## Source records
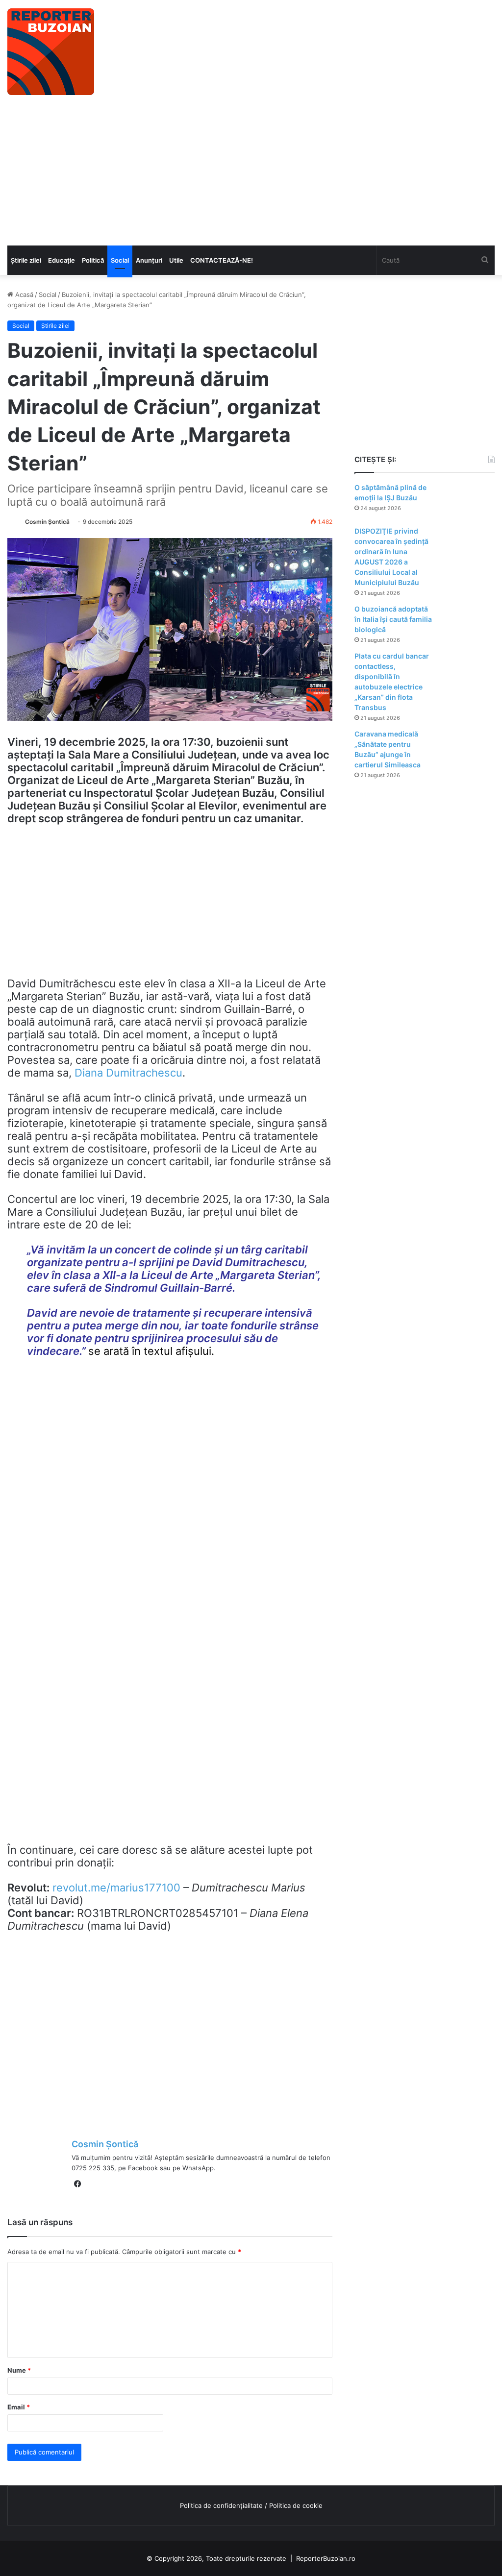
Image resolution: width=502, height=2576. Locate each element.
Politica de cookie (296, 2505)
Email (18, 2407)
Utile (176, 260)
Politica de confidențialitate (221, 2505)
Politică (93, 260)
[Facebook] (77, 2184)
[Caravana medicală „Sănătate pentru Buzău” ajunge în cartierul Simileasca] (468, 747)
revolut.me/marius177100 (116, 1887)
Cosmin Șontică (47, 521)
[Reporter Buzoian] (50, 51)
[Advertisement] (251, 172)
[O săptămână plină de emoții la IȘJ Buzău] (468, 501)
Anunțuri (149, 260)
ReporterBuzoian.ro (325, 2558)
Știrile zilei (26, 260)
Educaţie (61, 260)
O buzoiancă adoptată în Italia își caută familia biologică (393, 619)
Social (120, 260)
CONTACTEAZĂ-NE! (221, 260)
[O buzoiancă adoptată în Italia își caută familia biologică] (468, 622)
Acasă (23, 294)
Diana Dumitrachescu (128, 1072)
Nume (19, 2370)
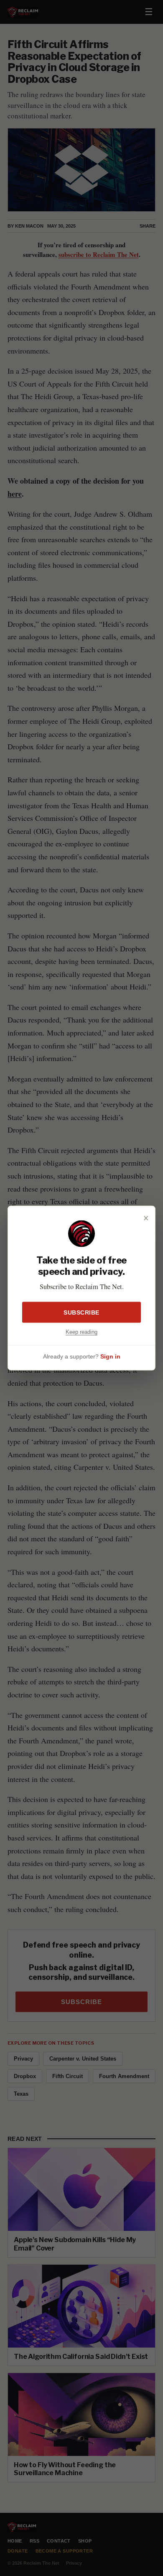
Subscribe (81, 1312)
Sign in (110, 1356)
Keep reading (81, 1331)
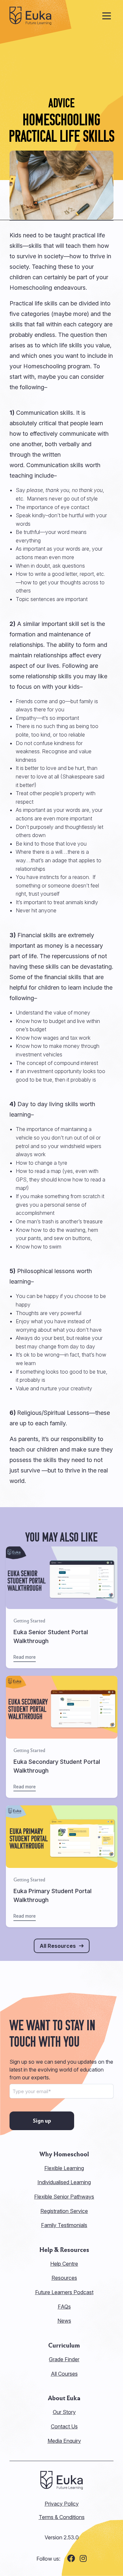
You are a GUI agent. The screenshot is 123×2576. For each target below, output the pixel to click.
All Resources (58, 1946)
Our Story (64, 2412)
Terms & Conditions (62, 2517)
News (64, 2320)
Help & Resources (64, 2250)
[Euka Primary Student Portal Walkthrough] (61, 1866)
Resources (64, 2278)
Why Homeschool (64, 2154)
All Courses (64, 2373)
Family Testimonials (64, 2225)
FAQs (64, 2306)
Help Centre (64, 2263)
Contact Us (64, 2426)
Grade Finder (64, 2359)
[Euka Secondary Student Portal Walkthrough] (61, 1737)
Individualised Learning (64, 2182)
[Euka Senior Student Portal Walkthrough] (61, 1607)
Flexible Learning (64, 2168)
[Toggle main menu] (106, 16)
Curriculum (64, 2345)
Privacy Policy (62, 2503)
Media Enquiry (64, 2441)
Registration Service (64, 2211)
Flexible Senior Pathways (64, 2196)
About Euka (64, 2398)
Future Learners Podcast (64, 2292)
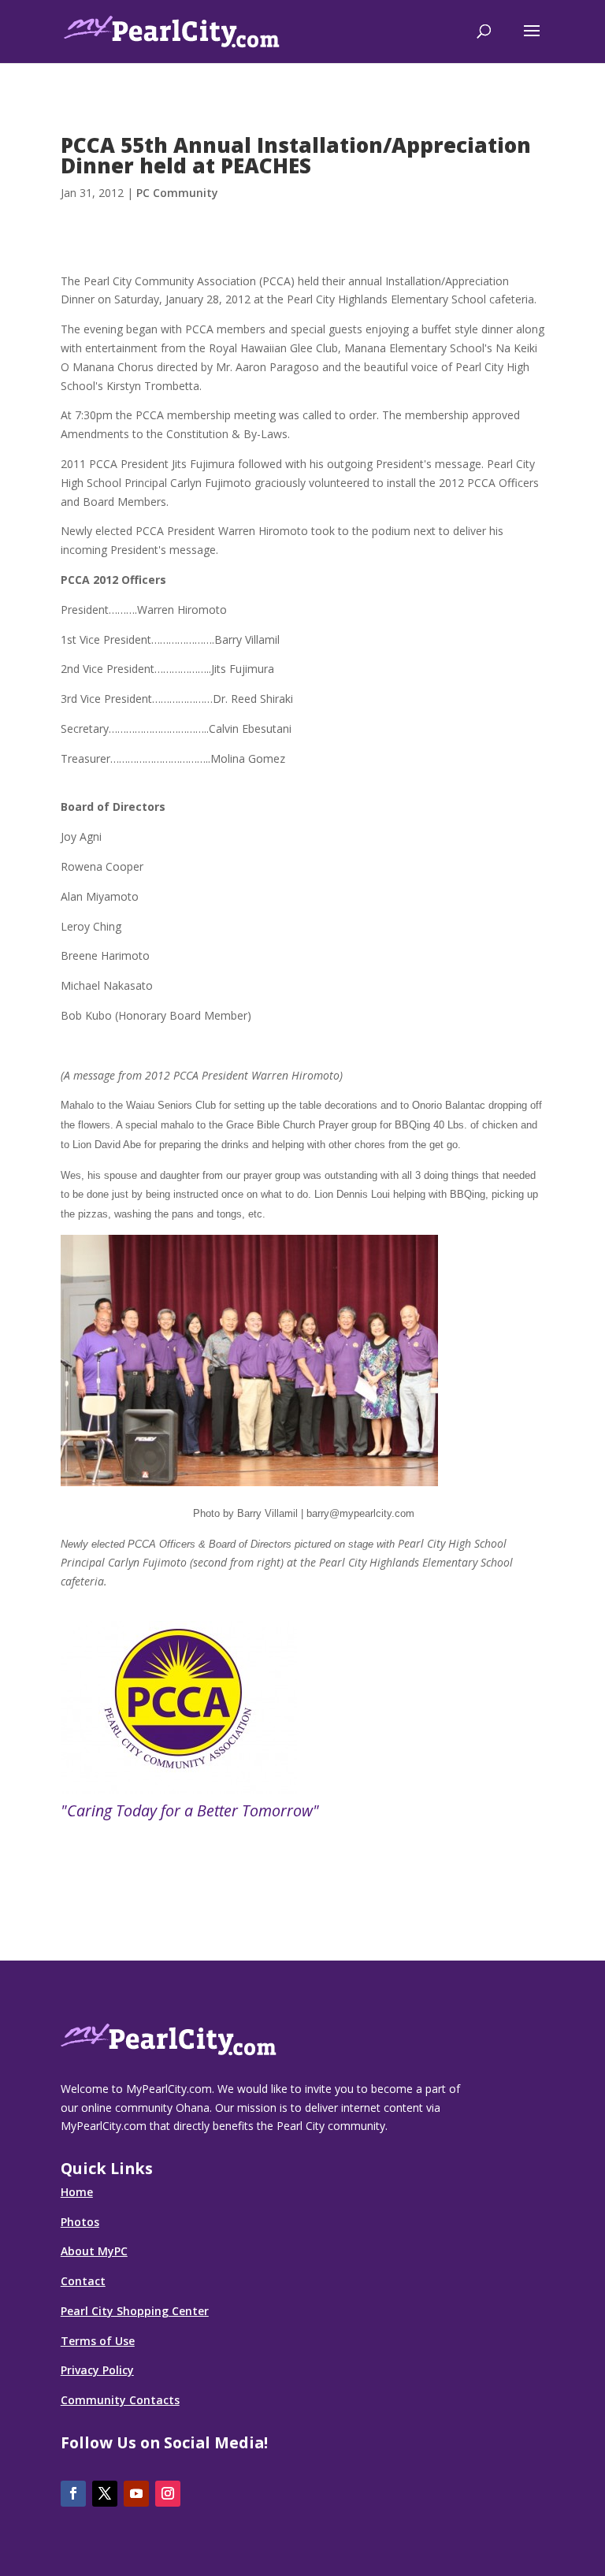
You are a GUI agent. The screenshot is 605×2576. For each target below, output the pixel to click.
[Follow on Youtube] (136, 2494)
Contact (83, 2280)
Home (77, 2191)
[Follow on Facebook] (73, 2494)
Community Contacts (120, 2399)
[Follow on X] (104, 2494)
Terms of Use (98, 2340)
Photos (80, 2221)
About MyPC (94, 2250)
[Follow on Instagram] (167, 2494)
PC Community (177, 192)
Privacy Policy (97, 2369)
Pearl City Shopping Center (135, 2310)
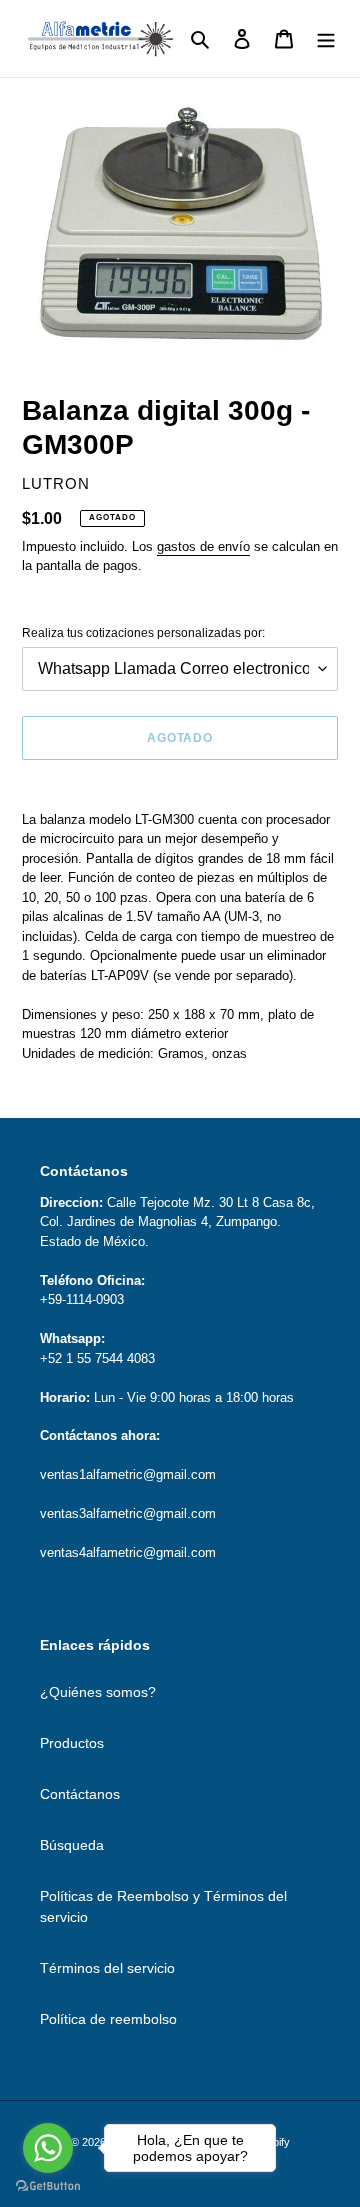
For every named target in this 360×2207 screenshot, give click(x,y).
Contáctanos (80, 1794)
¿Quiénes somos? (98, 1692)
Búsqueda (72, 1845)
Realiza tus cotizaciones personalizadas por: (143, 633)
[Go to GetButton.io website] (48, 2186)
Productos (72, 1743)
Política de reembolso (108, 2019)
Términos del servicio (107, 1968)
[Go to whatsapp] (48, 2148)
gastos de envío (203, 546)
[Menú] (326, 38)
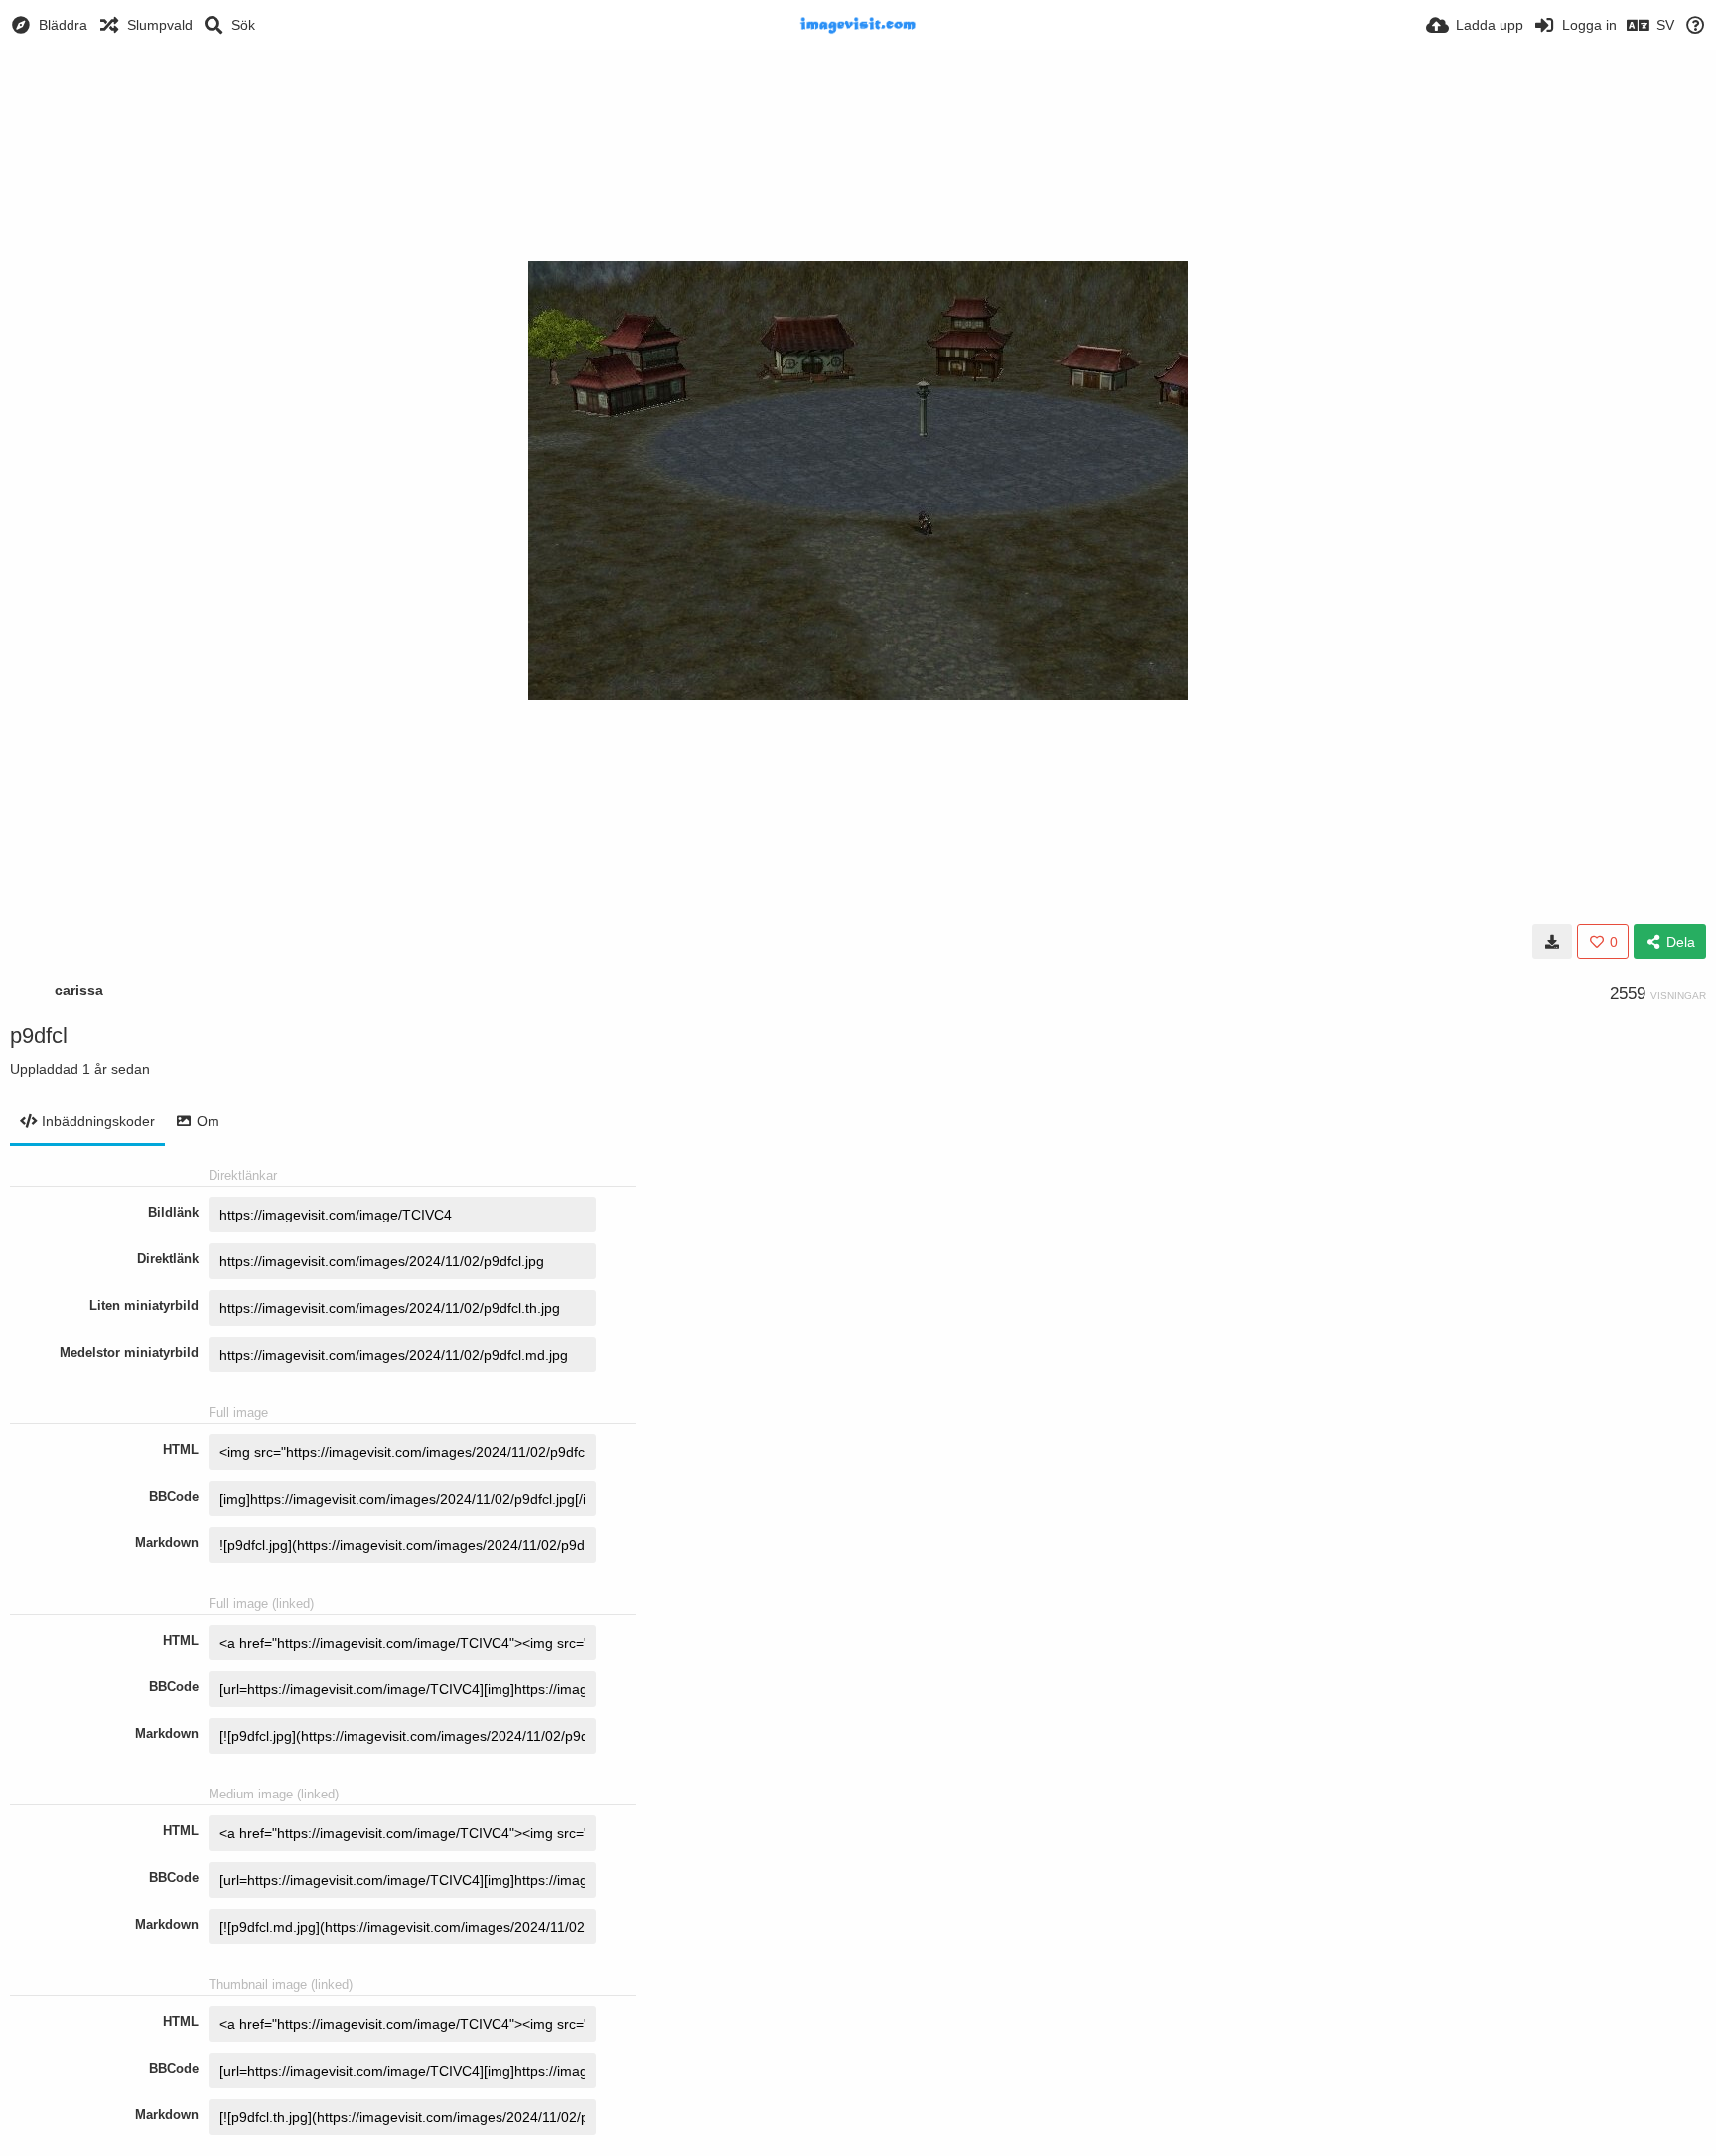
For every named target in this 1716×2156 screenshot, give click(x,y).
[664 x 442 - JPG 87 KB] (1552, 941)
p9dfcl (39, 1035)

## Goal of the exercise
Retype word for word everything in the listing above from the line that holds "News (64, 2320)" down to the line that holds "Contact Us (64, 2426)". Keep both end lines and leave out the rest.

## Answer to this exercise
News (64, 2320)
Help & Resources (64, 2250)
[Euka Primary Student Portal Walkthrough] (61, 1866)
Resources (64, 2278)
Why Homeschool (64, 2154)
All Courses (64, 2373)
Family Testimonials (64, 2225)
FAQs (64, 2306)
Help Centre (64, 2263)
Contact Us (64, 2426)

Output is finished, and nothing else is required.